Constitutional and regulatory law expert Tracy Genesen testified on behalf of Wine Institute and, following the hearing, spoke during an HR 5034 post-hearing teleconference hosted by Free the Grapes, the grassroots coalition that seeks to remove restrictions in states that still prohibit consumers from purchasing wines directly from wineries and retailers.
Genesen said that it is vital to the industry to be able to direct ship to consumers and that most wineries cannot get wholesale representation. She said the bill is unnecessary special-interest legislation intended to protect wholesalers at the expense of consumers, retailers, importers and the nation’s 7,000 wineries.
In her testimony, Genesen addressed wholesaler claims that the legislation is needed to shore up state laws, noting that states enforce nearly 4,000 alcohol laws which give them broad powers to protect public safety, impose taxes and otherwise limit availability, even to the point of taking direct control of distribution through state-run stores.
“H.R. 5034 is a drastic solution to a problem that does not exist,” said Genesen, in concluding her testimony. “This committee should decisively reject it.”
In the post-hearing teleconference, Genesen said that, during the hearing, there was a lot of crying about “underage access” from the opposing side, but the cries were falling on deaf ears. The next step, she said, is for Wine Institute lobbyists to put together fact sheets for the Judiciary Committee about the FTC report that debunks the myth that underage access is a problem. “We are going to talk to each and every Judiciary member specifically to kill the whole issue of underage access so they know we are not ready to compromise,” she said.
In concluding the post-hearing teleconference, Genesen said, “The audience seemed to think that our side came across as measured and reasonable and not hysterical while the other side came across as hysterical with the same old tired arguments.
“There is still work to be done but we will get out of this session alive. If not, we will go back after them in spring. I would just say that we are in good shape, we just have some additional work to do,” she said.

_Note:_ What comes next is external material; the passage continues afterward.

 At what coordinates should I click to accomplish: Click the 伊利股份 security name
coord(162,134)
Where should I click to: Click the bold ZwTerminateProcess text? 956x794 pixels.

Jeremy Benson with Benson Marketing Group, who was also speaking during the post-hearing teleconference, said consumers need to continue writing letters of opposition on HR 5034 to Congress. This can be done through the Free the Grapes website at www.freethegrapes.org. He said the bill would be pushed into 2011.
Robert P. Koch, president and CEO of Wine Institute, applauded Genesen’s appearance before the Committee and thanked Chairman Conyers for inviting Wine Institute to testify. “Once again, the wholesalers failed to make their case, and it is becoming well understood on Capitol Hill that this legislation serves to protect the economic interests of the wholesalers,” said Koch in a statement released by Wine Institute directly following the hearing.
WineAmerica also sent out a statement following the conference with Chief Operating Officer Cary Greene’s thoughts on today's hearing: "At today's hearing, H.R. 5034 showed its true colors. This is pure special interest legislation that will harm wineries and consumers and upend decades of settled alcohol law," said Greene in the statement.